## Aim of the exercise
When you reach the line in the listing below that contains "Image resolution: width=635, height=2576.", begin returning lines exactly as written, and stop after the line that contains "Moto GP (160, 35)". Return no other lines.
Provided data: Begin
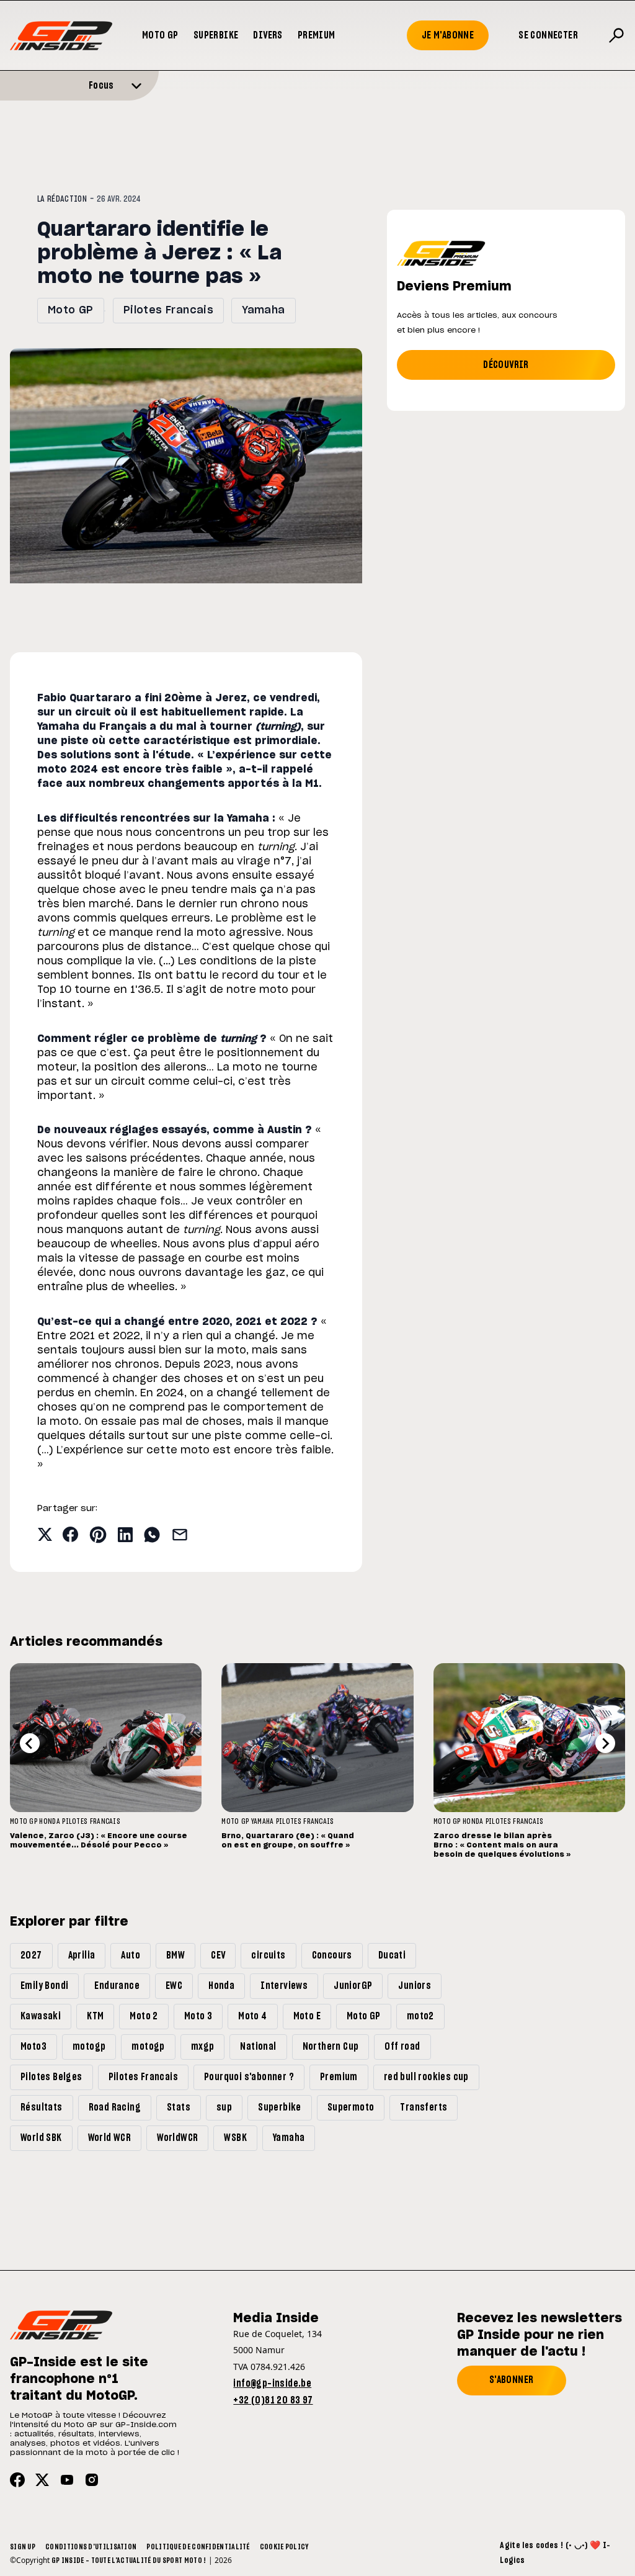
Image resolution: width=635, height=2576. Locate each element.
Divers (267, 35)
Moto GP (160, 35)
Provided data: End
Provided data: Begin
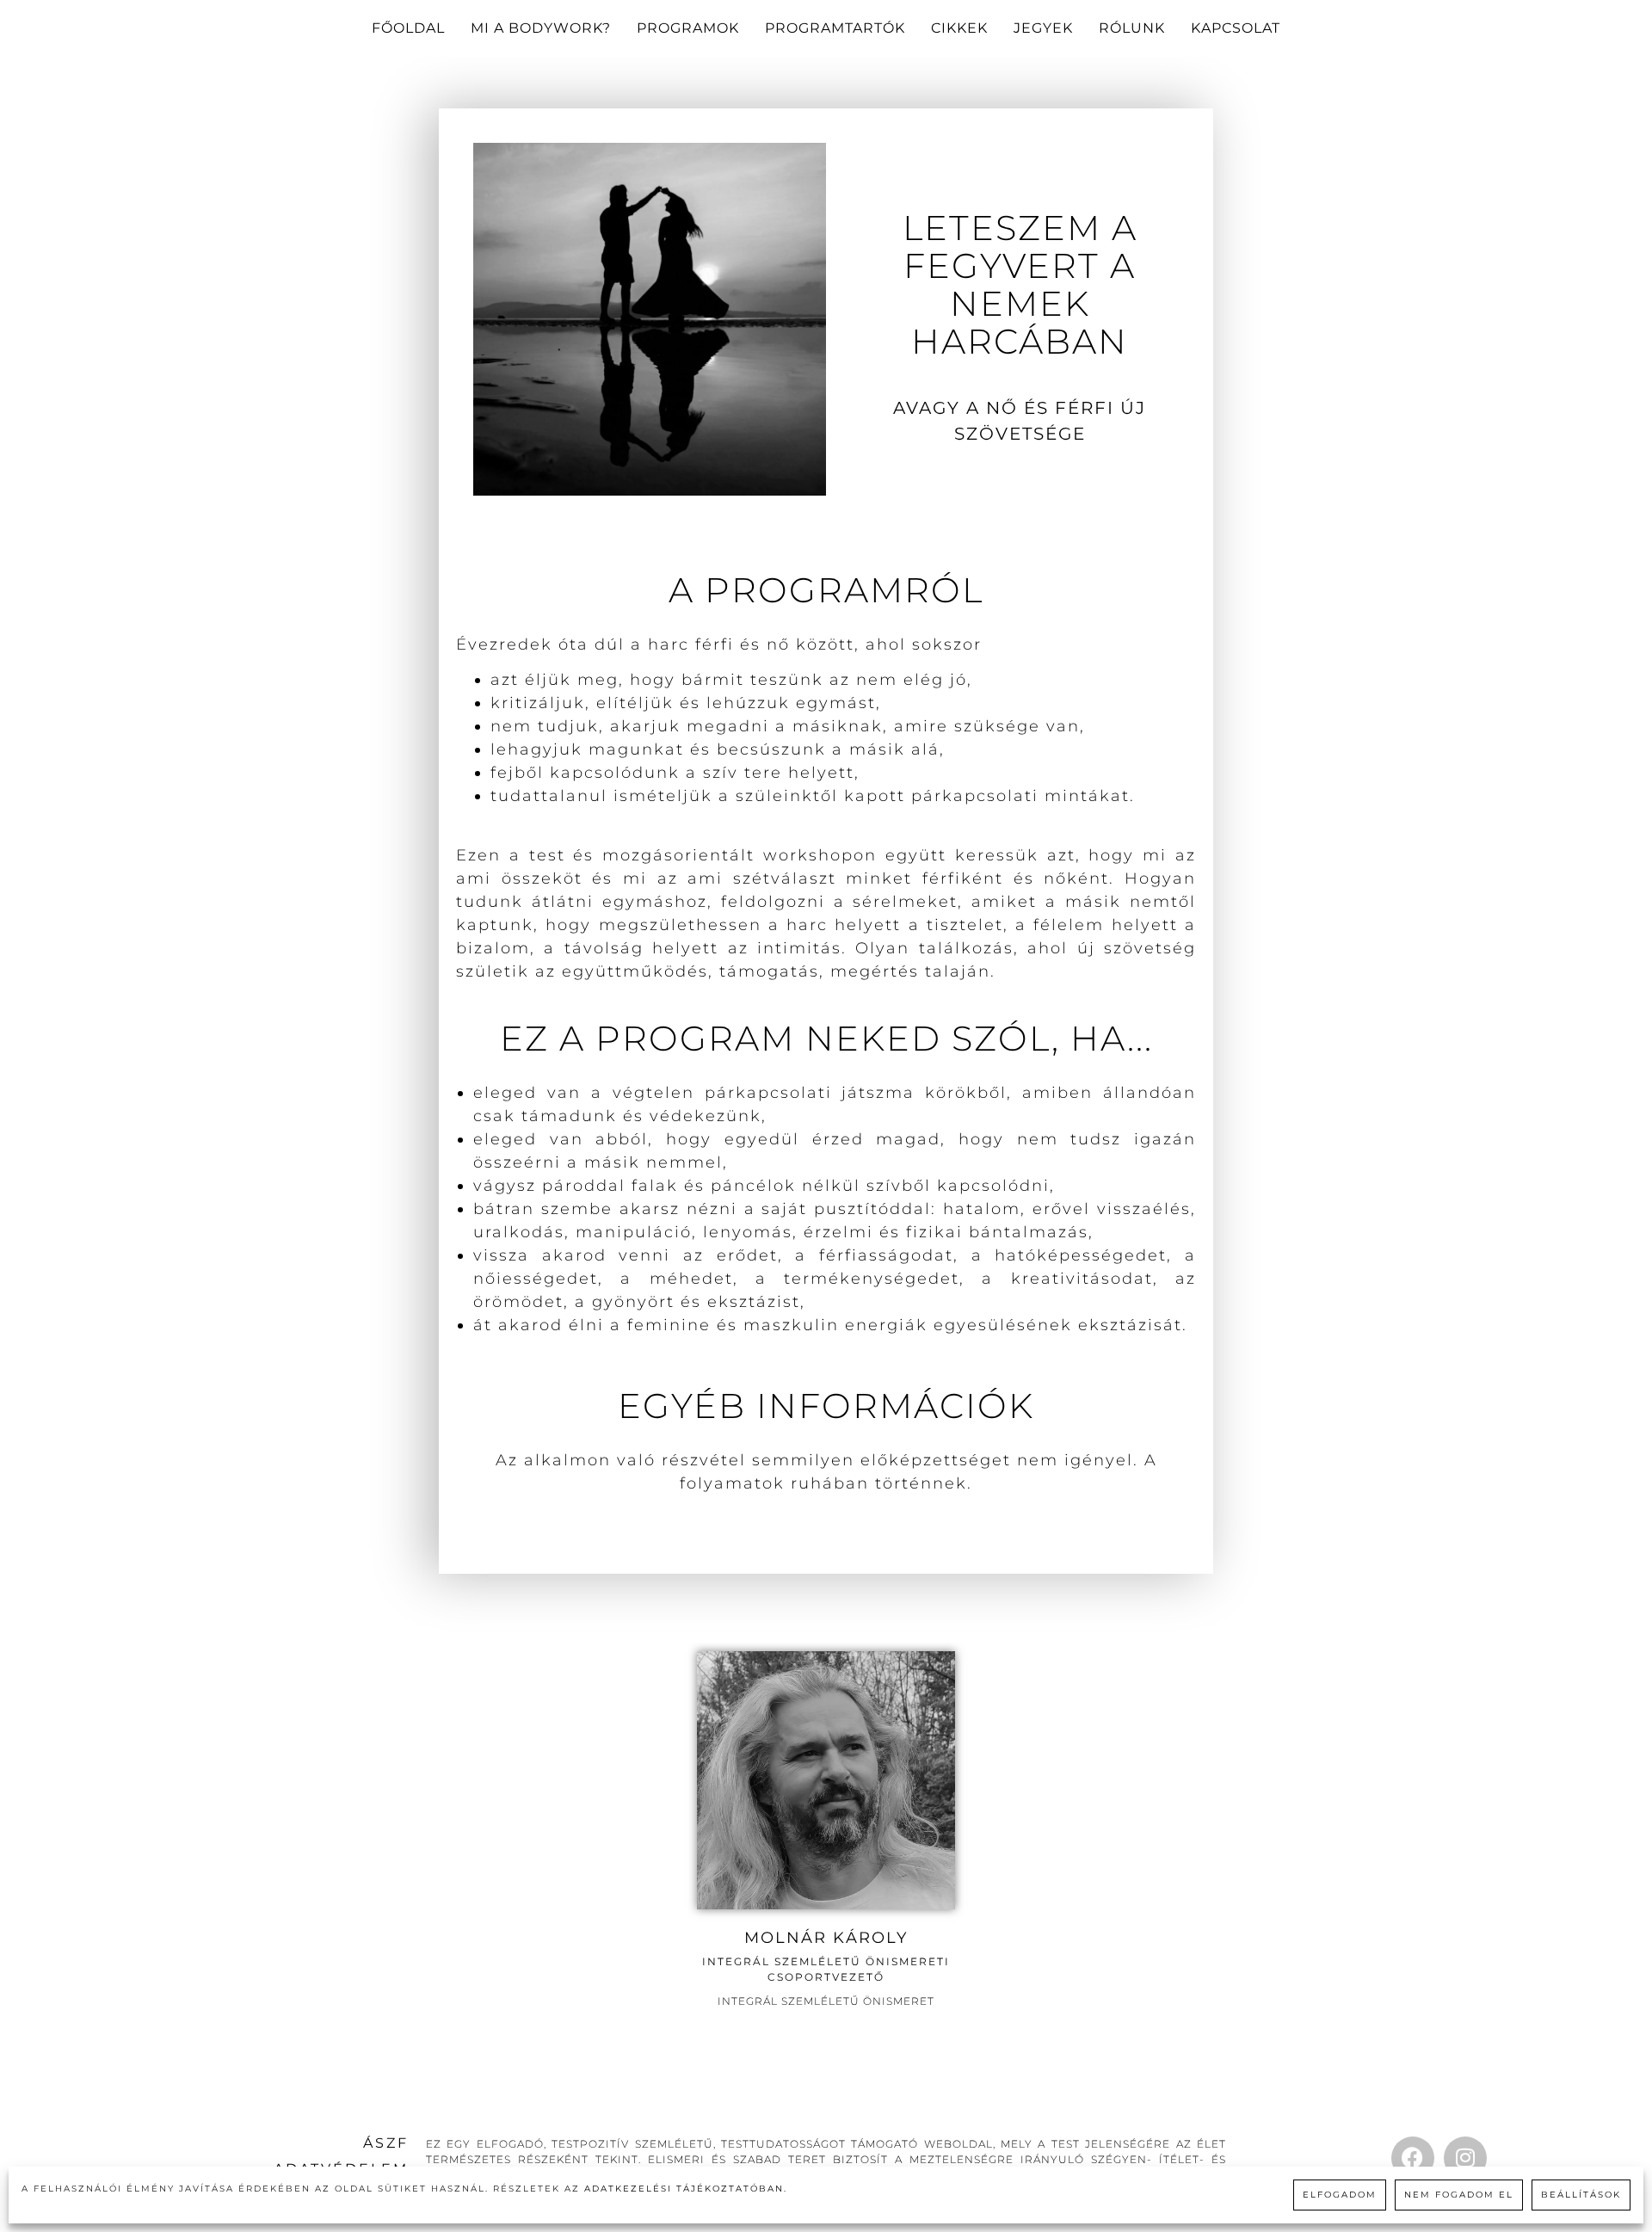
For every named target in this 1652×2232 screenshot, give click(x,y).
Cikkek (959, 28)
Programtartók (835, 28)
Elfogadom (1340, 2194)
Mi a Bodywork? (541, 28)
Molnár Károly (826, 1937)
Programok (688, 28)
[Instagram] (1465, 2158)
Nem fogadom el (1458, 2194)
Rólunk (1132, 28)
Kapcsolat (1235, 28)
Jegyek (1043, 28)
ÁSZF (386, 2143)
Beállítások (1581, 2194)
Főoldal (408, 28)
Provided data: End
## Solution to this exercise
Image resolution: width=635, height=2576. Locate each element.
Divers (267, 35)
Moto GP (160, 35)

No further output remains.